Chairs from the shop tradition display considerable variation in detail and in major compositional choices like slat-backs versus spindle-backs. The Fairbanks chair is a major monument of the middle or mature phase of the tradition's development. The finials, with an upper ball, long-necked reel, and simplified lower ball, are not typical of the earliest chairs from the tradition but reflect Baroque influence. Quite typical of most chairs in the tradition are the indented turning of the front posts above the seat rail; ball turnings flanked by cove moldings on the posts; the vasiform spindles with relatively straight bodies; and the strong trapezoidal splay of the chair's plan.
A number of armchairs from this tradition have mis-drilled joints in their frames. Three such mis-drilled joints are visible on this chair’s rear post. A possible explanation maybe that turners made armchairs infrequently and were more likely to make errors. Further, as Robert Trent has noted, the master and his apprentices in this tradition did not employ a uniform pattern stick. Therefore, it appears that the chairmakers may have improvised a pattern virtually every time they made an armchair.
The line of descent in the Fairbanks family is fairly clear. The nineteenth and twentieth century family members who owned the chair in Maine all descended from Joseph Fairbanks (1717-1794), who moved from Dedham to Wrentham, Massachusetts, on the Rhode Island border, and then to Winthrop, Maine, near Augusta, just before the Revolution. Beginning with the patriarch Jonathan Fairbanks (died 1668) of Dedham, Massachusetts, a turner and the builder of the extant 1637 Fairbanks house, the paternal line leading to Joseph runs through Jonathan's son John Fairbanks (died 1684) of Dedham (also a turner and wheelwright), to his son Joseph Fairbanks (1656-1734) of Dedham, to Joseph Fairbanks, Jr. (1717-1794).

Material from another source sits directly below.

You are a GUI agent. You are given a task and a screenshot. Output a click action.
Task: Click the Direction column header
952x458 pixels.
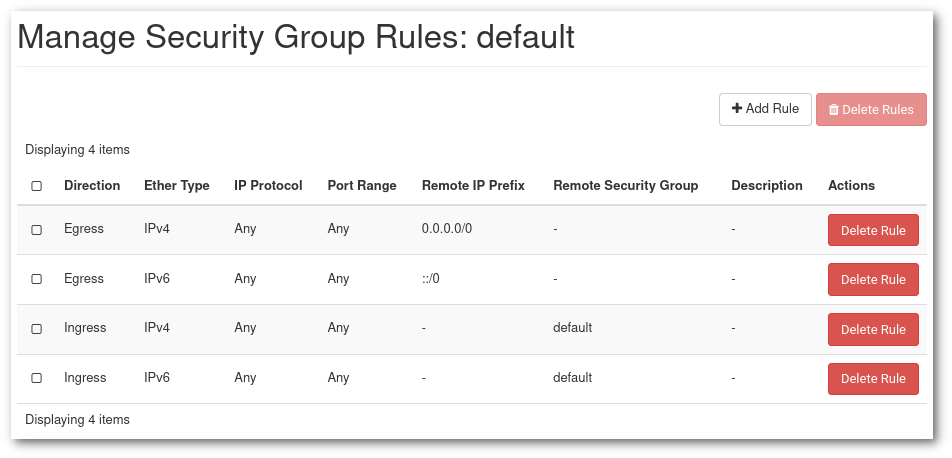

On stylistic grounds, the probable first owner of the chair was Joseph of the third generation, although why he chose to acquire a chair from a turner outside of Dedham rather than from one of his immediate relatives is unclear. Because Joseph lived on part of the original Fairbanks property, this chair may have been used in the family house which still stands in Dedham, Massachusetts.